---------- SUPPLIED ENTRIES ----------

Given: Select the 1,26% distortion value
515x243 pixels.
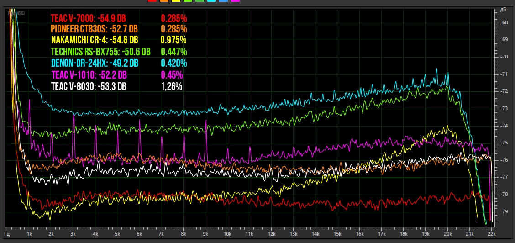Looking at the screenshot, I should (171, 86).
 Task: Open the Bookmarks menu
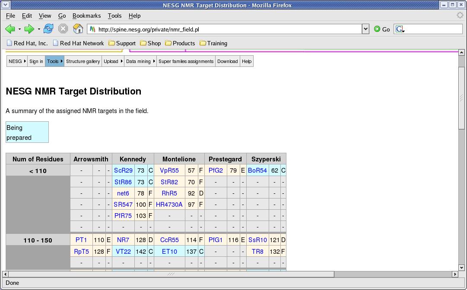point(86,16)
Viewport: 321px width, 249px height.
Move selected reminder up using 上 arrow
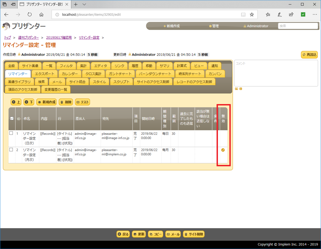(x=16, y=102)
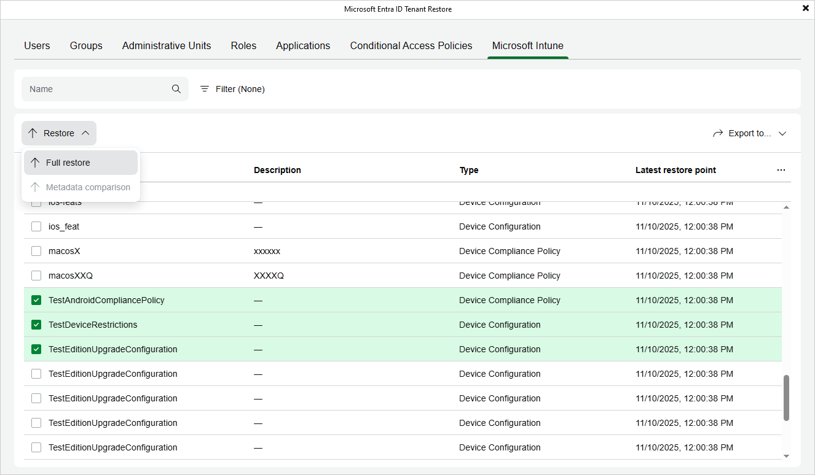Check the macosXXQ row checkbox
The height and width of the screenshot is (475, 815).
coord(36,276)
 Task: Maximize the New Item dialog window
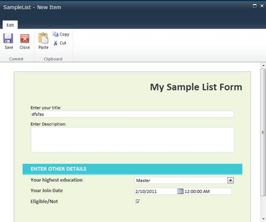click(254, 6)
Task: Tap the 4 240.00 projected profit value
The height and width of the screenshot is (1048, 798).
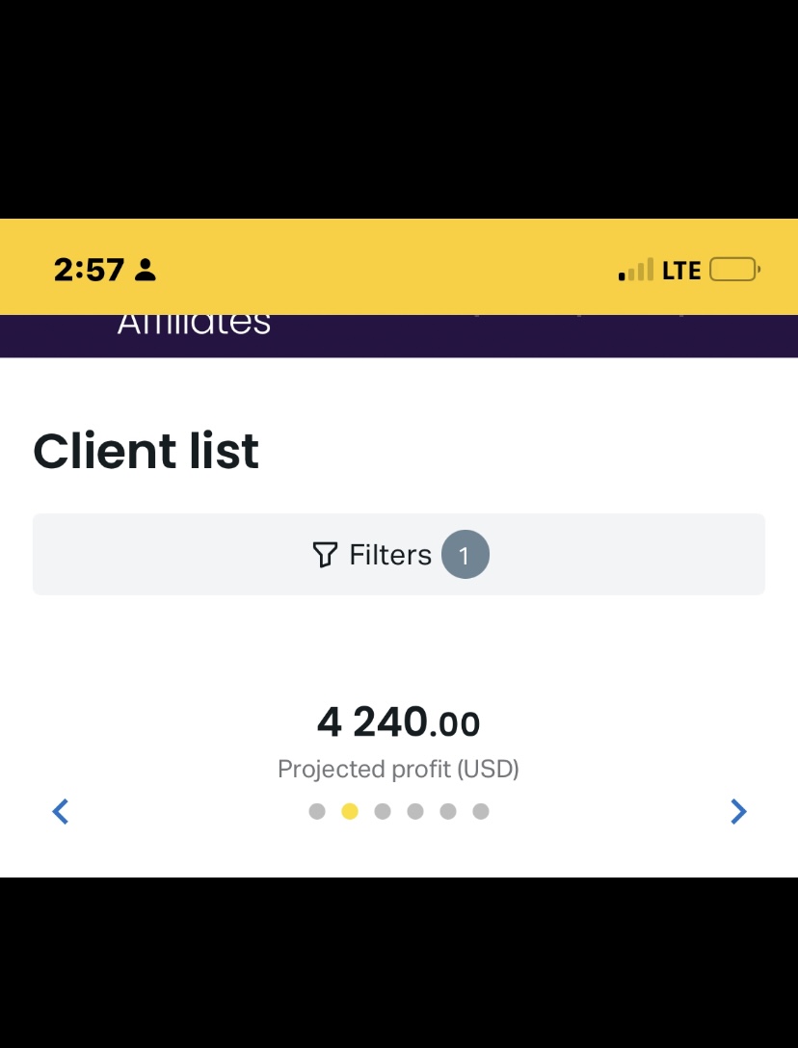Action: click(398, 721)

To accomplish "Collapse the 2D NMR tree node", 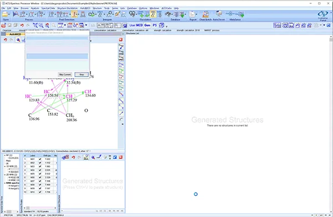I will 5,175.
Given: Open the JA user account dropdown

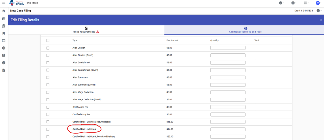Looking at the screenshot, I should point(318,3).
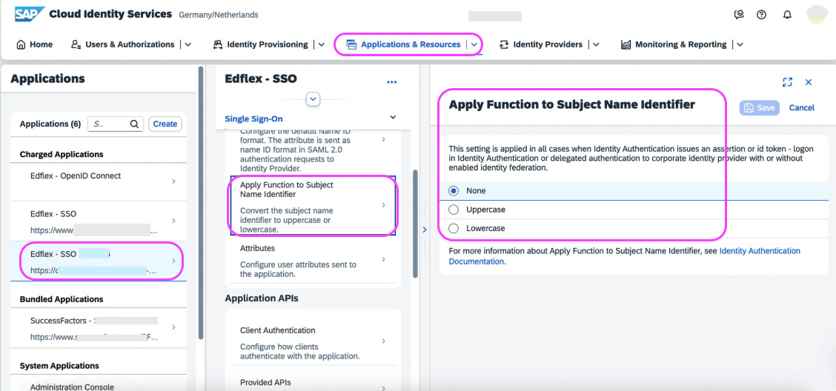Enter full screen mode for detail panel
The image size is (836, 391).
coord(787,82)
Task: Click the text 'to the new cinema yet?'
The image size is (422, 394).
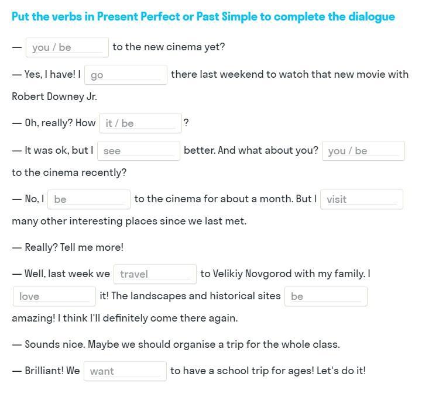Action: pyautogui.click(x=169, y=47)
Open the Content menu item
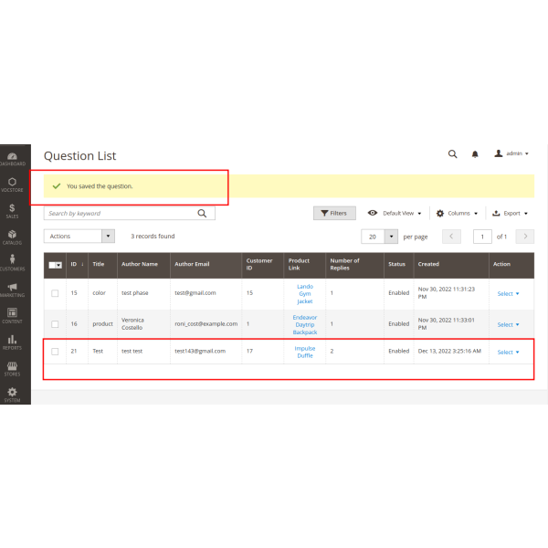Viewport: 548px width, 548px height. (x=12, y=315)
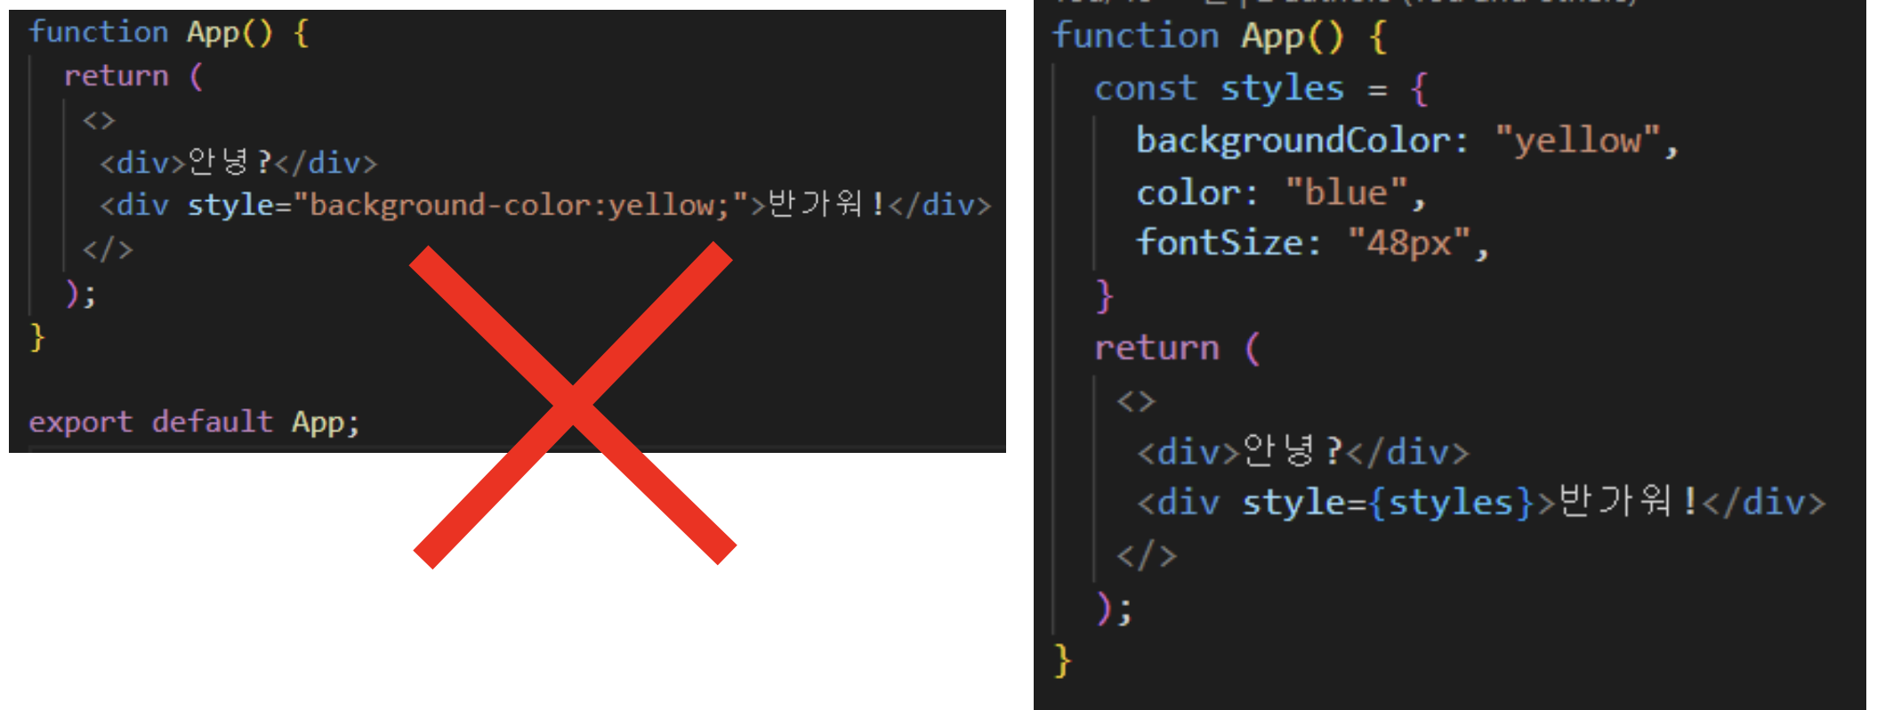Click closing fragment tag </> in right code
This screenshot has height=710, width=1877.
coord(1147,556)
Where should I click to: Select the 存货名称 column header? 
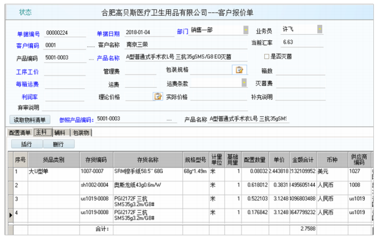[x=148, y=160]
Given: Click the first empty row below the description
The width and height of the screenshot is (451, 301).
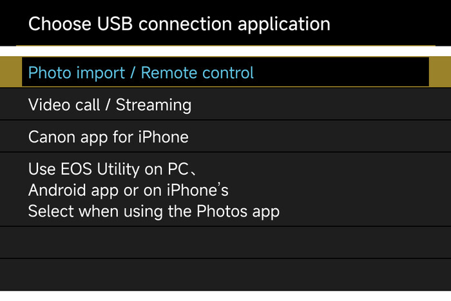Looking at the screenshot, I should pyautogui.click(x=225, y=243).
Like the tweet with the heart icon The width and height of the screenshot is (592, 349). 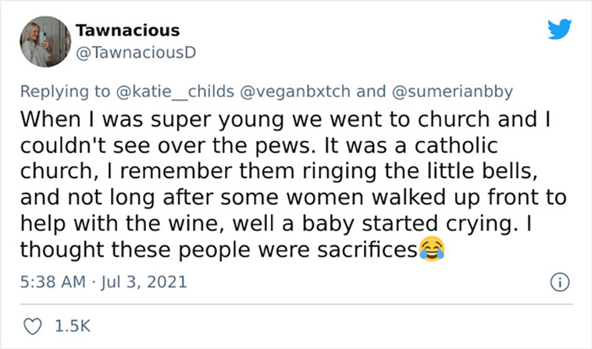(33, 326)
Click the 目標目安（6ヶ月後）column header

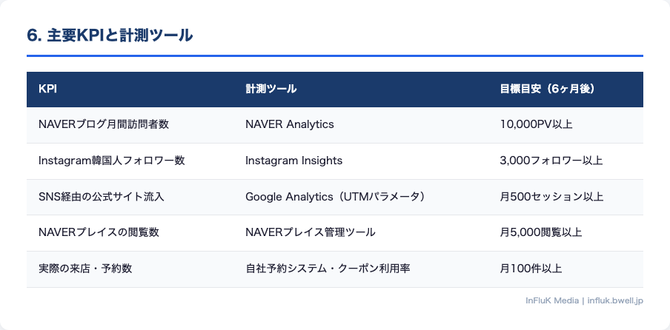pos(548,89)
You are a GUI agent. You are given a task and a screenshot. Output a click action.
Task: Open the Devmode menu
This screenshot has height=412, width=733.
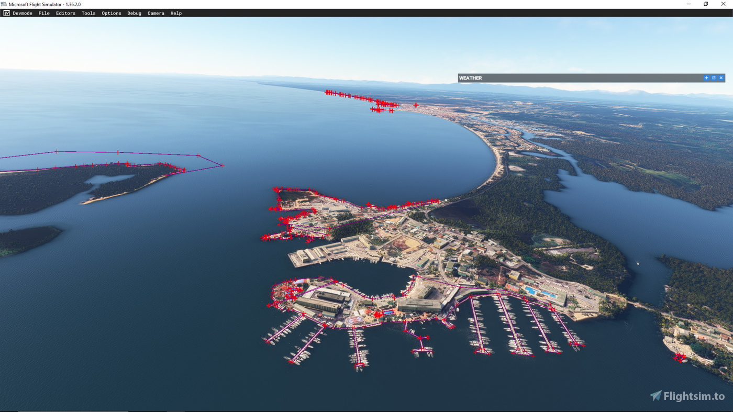click(22, 13)
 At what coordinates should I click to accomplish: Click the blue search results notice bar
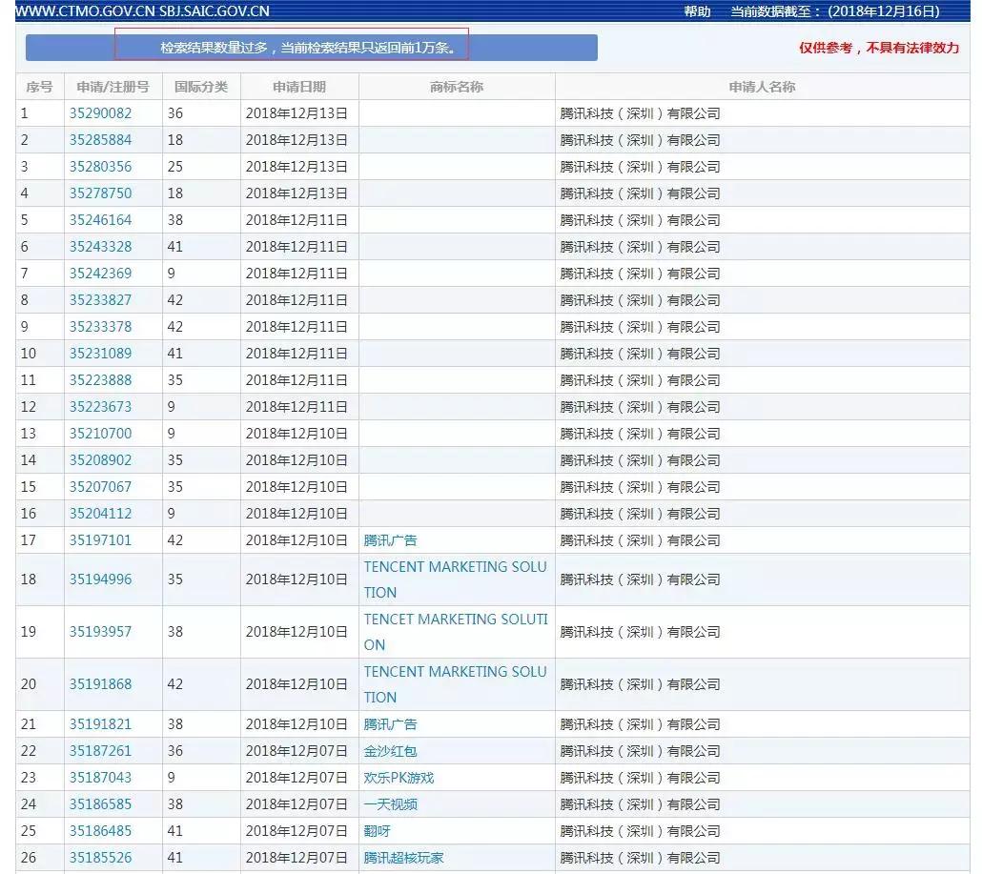pyautogui.click(x=311, y=48)
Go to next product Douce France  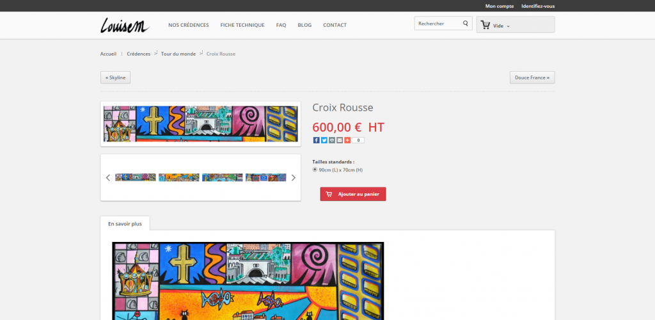532,77
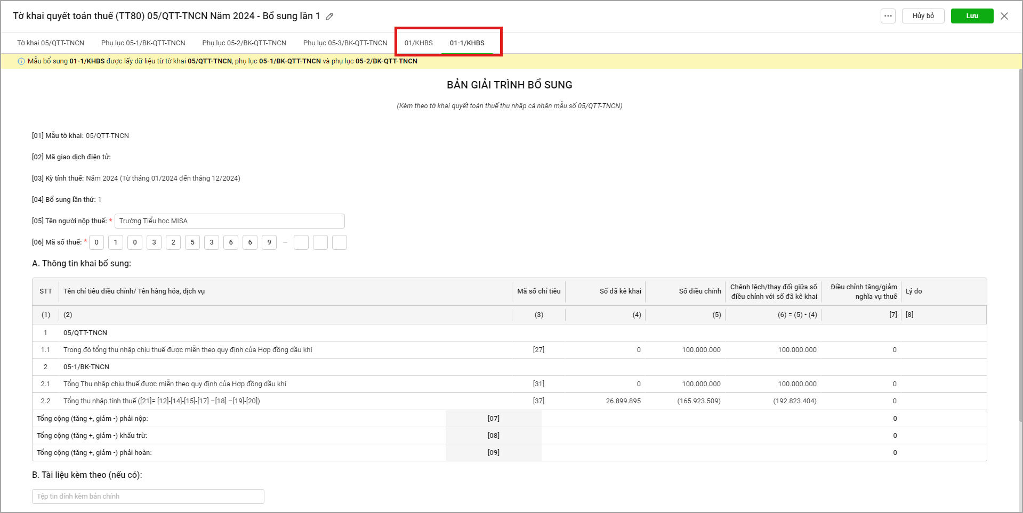
Task: Click the first tax code digit box
Action: [x=96, y=242]
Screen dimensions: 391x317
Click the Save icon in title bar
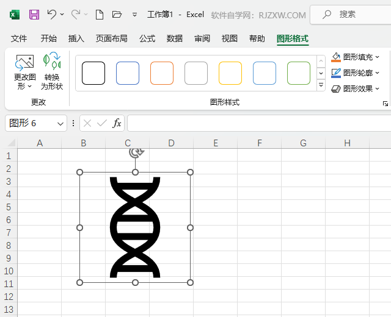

----------

▶ _ASSIGNMENT_
Every line of the data that includes the word "value" should be copied.

▶ _TASK RESULT_
Given: Select the 1,26% distortion value
Task: Tap the 4 240.00 projected profit value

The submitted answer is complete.